You are viewing a plain text version of this content. The canonical link for it is here.
Posted to dev@tika.apache.org by Iain Fraser <fr...@gmail.com> on 2020/03/09 00:56:30 UTC

Request to publish to Wiki

Hi there

My name is Iain Fraser and I'm a software developer from Perth in Western
Australia. Recently, I was tasked with improving the parsing performance of
an ASP.NET application that was using tika-app via the command line.
Without getting too far into it, the solution is looking like running
tika-server and bumping up the maxMainMemoryBytes parameter
of the PDFParser. We needed to bump that value up because the performance
of large files was unacceptably slow - and this was a sticking point for
the team preventing them from using tika-server (given that tika-app
exhibited no such issue for us).

I'm getting in touch today because I think I can help with documentation. I
was only able to arrive at the solution I did through intense googling,
reading message boards, experimentation and eventually, just reading the
source code. Perhaps I can help cut that process short for someone else in
the future?

Specifically, I had no idea that the config XML could accept <params>
elements under the <parser> element.
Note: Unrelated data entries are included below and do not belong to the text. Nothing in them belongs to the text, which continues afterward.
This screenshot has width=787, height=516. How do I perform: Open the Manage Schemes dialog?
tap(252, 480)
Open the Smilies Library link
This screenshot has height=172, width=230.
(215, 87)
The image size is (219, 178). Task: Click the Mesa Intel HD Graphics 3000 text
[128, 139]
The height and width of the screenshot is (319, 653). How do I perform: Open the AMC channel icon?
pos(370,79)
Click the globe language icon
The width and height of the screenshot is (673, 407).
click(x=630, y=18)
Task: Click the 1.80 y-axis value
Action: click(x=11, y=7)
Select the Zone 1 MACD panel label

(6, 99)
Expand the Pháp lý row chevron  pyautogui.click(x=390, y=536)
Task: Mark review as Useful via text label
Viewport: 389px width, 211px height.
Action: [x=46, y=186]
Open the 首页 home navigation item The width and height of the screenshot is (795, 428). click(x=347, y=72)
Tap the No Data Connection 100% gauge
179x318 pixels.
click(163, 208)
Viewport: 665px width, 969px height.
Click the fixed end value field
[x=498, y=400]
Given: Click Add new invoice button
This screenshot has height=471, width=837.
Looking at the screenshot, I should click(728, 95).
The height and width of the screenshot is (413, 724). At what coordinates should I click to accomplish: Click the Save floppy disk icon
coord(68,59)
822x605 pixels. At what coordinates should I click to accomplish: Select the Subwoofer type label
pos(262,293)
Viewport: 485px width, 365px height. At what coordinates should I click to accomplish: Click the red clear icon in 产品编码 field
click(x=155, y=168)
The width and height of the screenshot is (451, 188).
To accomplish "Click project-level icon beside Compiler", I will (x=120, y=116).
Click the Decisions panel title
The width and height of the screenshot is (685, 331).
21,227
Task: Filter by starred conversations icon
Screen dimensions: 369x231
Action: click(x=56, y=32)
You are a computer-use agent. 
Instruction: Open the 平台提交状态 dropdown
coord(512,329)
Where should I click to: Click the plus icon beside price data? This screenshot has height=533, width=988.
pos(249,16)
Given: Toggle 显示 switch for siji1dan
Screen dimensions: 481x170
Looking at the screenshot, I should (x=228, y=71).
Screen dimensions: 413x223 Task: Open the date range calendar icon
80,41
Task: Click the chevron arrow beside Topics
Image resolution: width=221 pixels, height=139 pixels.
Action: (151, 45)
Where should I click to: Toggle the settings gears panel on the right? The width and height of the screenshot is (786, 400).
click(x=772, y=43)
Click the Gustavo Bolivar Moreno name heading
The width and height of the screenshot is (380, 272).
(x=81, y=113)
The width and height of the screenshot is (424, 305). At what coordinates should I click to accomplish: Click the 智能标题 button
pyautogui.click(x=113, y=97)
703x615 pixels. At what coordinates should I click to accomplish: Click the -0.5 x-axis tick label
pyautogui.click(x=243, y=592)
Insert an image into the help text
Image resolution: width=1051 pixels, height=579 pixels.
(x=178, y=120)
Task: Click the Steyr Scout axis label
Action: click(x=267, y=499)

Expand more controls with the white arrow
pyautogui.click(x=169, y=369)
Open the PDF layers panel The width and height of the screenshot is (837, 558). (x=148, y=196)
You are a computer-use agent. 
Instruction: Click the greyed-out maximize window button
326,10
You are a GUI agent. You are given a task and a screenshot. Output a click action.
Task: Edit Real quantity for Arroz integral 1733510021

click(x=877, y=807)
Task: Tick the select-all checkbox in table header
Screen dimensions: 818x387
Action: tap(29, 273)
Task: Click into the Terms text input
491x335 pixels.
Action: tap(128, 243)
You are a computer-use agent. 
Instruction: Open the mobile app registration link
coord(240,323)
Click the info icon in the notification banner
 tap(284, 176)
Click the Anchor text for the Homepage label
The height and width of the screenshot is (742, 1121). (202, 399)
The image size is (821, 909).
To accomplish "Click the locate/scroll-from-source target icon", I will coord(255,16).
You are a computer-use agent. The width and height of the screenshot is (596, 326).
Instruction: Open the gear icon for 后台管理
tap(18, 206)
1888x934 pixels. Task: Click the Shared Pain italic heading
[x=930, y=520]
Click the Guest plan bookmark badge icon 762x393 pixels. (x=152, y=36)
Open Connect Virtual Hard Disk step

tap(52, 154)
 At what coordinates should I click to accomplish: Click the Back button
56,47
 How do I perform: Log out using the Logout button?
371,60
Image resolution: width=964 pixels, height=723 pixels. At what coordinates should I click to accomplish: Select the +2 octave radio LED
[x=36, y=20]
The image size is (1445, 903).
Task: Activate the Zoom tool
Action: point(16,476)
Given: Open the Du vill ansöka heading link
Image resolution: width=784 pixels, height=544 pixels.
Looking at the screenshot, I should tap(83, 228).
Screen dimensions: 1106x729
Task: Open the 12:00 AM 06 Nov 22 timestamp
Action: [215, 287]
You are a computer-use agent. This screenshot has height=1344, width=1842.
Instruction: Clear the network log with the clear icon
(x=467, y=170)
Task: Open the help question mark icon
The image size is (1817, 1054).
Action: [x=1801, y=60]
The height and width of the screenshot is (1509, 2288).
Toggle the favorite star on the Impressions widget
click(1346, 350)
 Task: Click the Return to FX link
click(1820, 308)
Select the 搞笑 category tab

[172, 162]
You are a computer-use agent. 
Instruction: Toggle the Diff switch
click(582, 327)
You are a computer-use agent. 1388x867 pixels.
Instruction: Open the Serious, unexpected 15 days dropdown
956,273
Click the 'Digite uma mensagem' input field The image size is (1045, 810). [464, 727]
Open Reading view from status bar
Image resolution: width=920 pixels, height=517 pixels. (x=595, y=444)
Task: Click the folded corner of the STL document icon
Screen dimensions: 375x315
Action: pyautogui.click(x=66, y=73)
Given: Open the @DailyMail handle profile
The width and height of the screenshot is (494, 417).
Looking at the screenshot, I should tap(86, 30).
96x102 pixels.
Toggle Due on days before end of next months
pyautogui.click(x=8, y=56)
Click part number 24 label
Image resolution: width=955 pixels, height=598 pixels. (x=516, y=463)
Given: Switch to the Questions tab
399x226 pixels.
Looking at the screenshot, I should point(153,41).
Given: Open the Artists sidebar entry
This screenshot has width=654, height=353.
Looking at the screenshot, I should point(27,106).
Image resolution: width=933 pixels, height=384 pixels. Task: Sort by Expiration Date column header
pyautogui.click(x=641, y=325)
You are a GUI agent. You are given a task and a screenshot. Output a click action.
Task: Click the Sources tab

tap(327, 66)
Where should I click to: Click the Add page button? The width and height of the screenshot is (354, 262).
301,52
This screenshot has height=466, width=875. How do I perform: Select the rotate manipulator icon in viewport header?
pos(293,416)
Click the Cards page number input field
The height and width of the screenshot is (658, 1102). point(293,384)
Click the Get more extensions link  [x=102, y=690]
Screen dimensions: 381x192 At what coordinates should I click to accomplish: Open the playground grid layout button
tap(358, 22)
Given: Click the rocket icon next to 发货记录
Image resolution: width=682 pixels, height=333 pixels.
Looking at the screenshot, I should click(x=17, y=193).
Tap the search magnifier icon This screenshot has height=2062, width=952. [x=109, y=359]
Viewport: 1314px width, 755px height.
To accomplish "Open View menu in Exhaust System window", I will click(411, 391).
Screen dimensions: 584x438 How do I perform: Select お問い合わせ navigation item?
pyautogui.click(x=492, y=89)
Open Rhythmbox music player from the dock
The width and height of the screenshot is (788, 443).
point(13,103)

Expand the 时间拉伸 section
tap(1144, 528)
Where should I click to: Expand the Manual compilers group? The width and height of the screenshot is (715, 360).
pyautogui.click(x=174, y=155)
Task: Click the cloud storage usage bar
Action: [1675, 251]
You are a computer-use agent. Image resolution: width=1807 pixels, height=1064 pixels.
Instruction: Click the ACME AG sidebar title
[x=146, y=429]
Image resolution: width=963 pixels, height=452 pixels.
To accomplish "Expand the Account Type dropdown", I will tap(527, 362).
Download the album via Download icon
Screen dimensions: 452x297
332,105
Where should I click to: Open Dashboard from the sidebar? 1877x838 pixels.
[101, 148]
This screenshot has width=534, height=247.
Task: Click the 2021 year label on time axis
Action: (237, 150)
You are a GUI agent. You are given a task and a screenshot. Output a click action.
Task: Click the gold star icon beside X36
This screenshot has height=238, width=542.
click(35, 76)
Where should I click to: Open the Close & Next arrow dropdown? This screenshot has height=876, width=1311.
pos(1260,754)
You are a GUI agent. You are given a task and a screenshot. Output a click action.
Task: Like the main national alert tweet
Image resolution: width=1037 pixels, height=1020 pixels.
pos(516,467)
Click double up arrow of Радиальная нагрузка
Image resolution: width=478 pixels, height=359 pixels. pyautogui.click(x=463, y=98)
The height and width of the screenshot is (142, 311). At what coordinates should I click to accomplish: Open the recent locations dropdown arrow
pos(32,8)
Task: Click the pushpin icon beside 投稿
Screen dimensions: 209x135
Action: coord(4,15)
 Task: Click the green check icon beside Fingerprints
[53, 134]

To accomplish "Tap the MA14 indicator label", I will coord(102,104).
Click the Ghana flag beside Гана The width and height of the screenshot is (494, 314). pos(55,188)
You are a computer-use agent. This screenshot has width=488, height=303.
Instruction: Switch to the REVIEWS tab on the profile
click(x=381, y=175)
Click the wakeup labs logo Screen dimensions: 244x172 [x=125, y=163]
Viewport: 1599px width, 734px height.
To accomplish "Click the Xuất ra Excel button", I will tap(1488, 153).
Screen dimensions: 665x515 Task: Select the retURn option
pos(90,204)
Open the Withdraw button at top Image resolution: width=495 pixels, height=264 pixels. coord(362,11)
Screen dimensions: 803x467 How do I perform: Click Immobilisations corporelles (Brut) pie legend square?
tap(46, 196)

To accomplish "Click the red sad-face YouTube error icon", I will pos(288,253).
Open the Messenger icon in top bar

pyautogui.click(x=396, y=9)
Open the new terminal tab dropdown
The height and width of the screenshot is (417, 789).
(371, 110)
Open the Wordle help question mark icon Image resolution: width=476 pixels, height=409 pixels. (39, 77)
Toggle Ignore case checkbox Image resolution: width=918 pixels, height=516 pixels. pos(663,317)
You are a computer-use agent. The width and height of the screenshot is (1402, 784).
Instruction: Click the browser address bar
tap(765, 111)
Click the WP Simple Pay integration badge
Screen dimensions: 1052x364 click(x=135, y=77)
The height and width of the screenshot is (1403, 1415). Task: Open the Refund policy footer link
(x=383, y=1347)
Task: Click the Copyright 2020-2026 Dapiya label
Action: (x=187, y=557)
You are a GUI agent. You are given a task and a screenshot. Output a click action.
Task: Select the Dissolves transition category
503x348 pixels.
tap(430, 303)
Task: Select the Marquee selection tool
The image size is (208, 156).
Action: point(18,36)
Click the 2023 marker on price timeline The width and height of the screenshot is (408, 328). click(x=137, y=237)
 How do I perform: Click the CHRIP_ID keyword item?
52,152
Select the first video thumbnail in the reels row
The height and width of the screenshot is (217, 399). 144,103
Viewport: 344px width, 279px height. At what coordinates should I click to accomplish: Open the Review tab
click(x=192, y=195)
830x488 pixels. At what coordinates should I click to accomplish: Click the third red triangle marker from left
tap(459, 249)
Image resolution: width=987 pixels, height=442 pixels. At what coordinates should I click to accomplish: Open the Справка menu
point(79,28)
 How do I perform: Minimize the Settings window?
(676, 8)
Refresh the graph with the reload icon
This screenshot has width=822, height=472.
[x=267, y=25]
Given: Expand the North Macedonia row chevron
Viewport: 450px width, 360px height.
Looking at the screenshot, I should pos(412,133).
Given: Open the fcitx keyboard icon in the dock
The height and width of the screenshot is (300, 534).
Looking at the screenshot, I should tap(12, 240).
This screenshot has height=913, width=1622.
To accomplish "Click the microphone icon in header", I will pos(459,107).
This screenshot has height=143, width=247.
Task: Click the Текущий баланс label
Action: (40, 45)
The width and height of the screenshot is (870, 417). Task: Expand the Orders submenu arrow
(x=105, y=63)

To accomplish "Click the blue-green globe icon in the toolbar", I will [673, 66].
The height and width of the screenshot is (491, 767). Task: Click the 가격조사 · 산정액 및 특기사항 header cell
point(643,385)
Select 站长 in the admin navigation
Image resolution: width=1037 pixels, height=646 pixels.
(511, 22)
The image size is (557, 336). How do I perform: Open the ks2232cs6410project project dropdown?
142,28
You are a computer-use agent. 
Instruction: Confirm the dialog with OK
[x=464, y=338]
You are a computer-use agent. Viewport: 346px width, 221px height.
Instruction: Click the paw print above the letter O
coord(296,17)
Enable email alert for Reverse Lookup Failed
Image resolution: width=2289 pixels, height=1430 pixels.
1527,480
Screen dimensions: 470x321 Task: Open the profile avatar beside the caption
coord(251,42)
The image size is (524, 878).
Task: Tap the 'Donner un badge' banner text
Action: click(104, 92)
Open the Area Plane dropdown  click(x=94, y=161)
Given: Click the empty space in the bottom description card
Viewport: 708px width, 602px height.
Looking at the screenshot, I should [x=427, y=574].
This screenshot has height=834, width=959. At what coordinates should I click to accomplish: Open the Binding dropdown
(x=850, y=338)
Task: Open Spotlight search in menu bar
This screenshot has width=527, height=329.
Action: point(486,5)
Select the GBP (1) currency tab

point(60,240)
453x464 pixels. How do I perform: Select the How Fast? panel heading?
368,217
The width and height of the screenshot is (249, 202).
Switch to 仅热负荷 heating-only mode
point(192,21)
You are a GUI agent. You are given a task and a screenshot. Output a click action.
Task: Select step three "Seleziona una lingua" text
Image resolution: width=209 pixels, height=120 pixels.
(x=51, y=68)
Furthermore, I couldn't find any
documentation showing the parameters available and what they did. Through
my work, I have extracted a list of possible parameters for PDFParser as
well as comments from the implementing developer, which I'd really like to
document somewhere outside of source. I also might add something in your
"Troubleshooting Tika" section about bumping up main memory when you get
slow performance with large or complex PDF files (with some sample xml) and
perhaps even a note to Windows users about why their config.xml files might
not work when they extract them from the app via the command line (check
the encoding is actually UTF-8, PowerShell outputs UTF-16).

In order to do this, I would need to have create/edit access in the Tika
space of your Confluence app. Could it be possible to arrange this please?
I already have an account there under my name and this email address (
fraser.iain@gmail.com)

Kind regards
Iain